Dom Felino

Por Érica Medeiros

Arquivo Pessoal

Bom…não é de hoje a luta que as mulheres precisam travar todos os dias em defesa do direito (que deveria ser) simples e natural, de ser respeitada. Hoje, é o assunto mais em voga no meio televisivo porque o BBB20 resolveu “lançar” um destaque sobre o tema, já que foi percebido que o assunto dá o que render. Mas estamos aqui para falar de gatos, nenon?? E se eu disser que o machismo, a misoginia e a extrema falta de respeito às fêmeas (partindo dos seres humanos) também circunda o meio animal?

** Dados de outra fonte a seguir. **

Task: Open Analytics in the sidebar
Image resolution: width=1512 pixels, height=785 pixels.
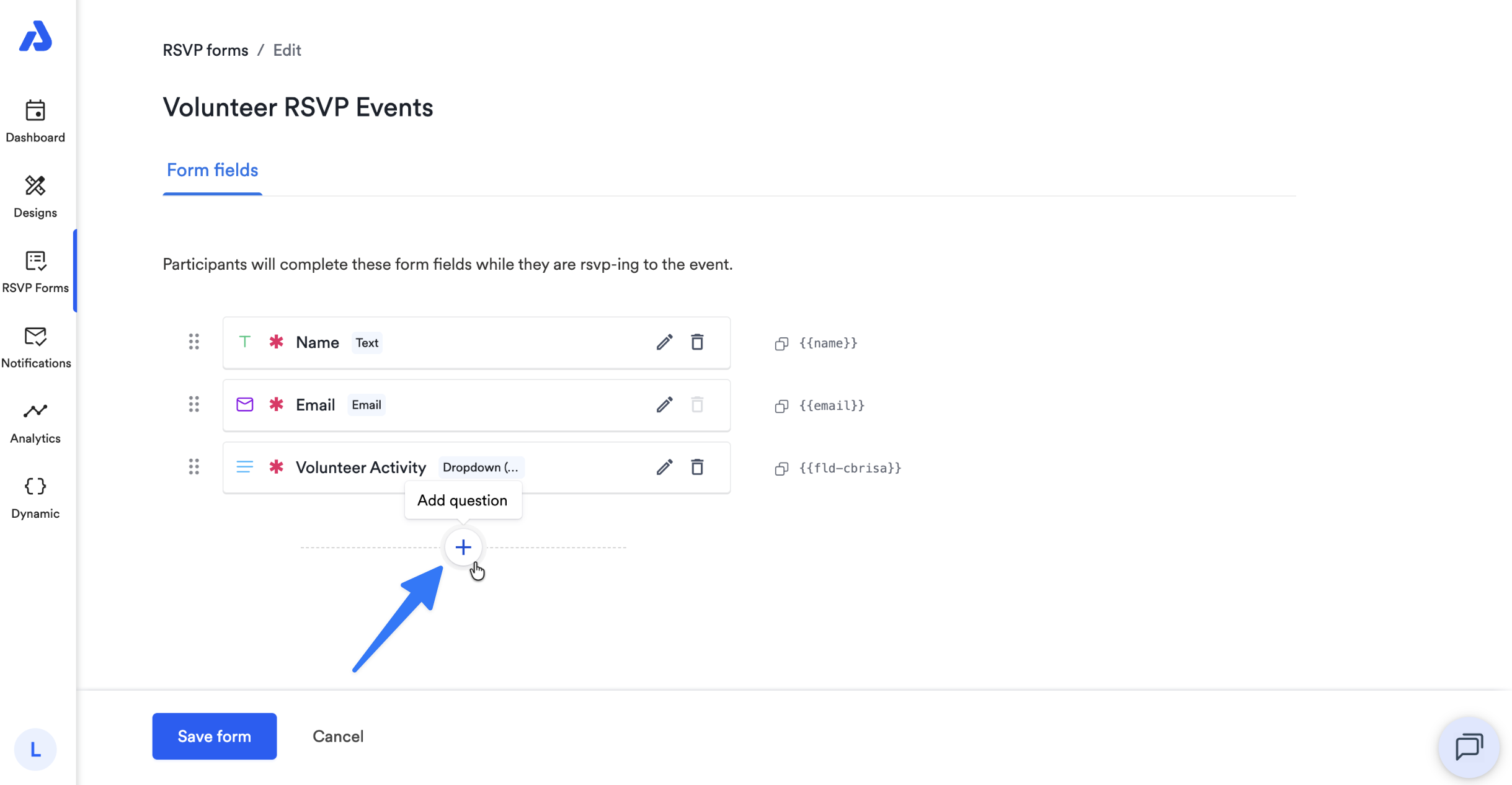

Explico: Recentemente mudei de cidade, e para além do meu trabalho com os felinos, iniciei um projeto de efetivação da castração de animais em situação de vulnerabilidade e abandono. Cães, gatos, machos ou fêmeas. Em pouquíssimo tempo de atuação, pude perceber uma triste realidade: a imensa maioria de animais na rua, na cidade onde atualmente vivo, são fêmeas. É coincidência? É mania de perseguição? NÃO! As ninhadas nascidas sejam de gatinhas ou cadelinhas, tem escolha certa: Os machos são adotados e as fêmeas crescem errantes, perpetuando um ciclo de reprodução desenfreada. E pasmem: Mesmo que eu prometa a castração da gatinha no período correto, elas NUNCA são escolhidas para adoção. Sempre ficam por último ou realmente nem consigo a adoção. A justificativa? “Quero fêmea não, vai ficar prenha”. Ou seja, a responsabilização sobre o controle natal é jogada “descaradamente” com a licença para o uso do termo chulo mais apropriado, sobre a fêmea! E não para por aí: Para além do rechaço aos jovens filhotes, há também a negativa dos tutores ou dos maridos de tutoras em efetuar a esterilização do seu gato-macho, sob a absurda desculpa de que o gato perderia sua masculinidade, sua virilidade, ou qualquer termo que o valha!

Mais uma vez o “macho-humano “lavando as mãos diante da responsabilidade para com seus animais machos, como já o fazem na educação dos seus próprios filhos. O gato livre sai, e pouco importa se vai copular diversas fêmeas no cio por noite, já que tais gatinhos não nascerão ou serão deixados na sua porta. Simplificando: a fêmea que se vire, “o meu gato é macho”. E “não quero fêmea não, senão vai parir”… Converso com diversas mulheres sobre a castração e a resposta é sempre: “se você convencer meu marido, pode levar o gato pra castrar”. Triste realidade!

A boa notícia é que vejo “uma luz no fim do túnel” quando consigo de fato “convencer” os senhores, e o termo é exatamente esse- infelizmente, de que a responsabilidade pelo imenso número de animais nas ruas, revirando o lixo e vivendo sob condições lamentáveis, é culpa sua também, através do seu gatinho macho passeante de telhados sob a luz noturna da cidade.

O duro é que esse comportamento reflexo nos conduz sempre ao mesmo cerne: sempre estamos precisando “convencer” para fazer valer uma ideia que deveria naturalmente fazer parte da lógica, mas que se afunda no machismo estrutural da sociedade.

Sendo assim, me vejo diante da necessidade de compreender, estimular e implementar a famigerada sororidade necessária entre nós, também no meio felino (e canino) para proteção e ACOLHIMENTO das nossas fêmeas.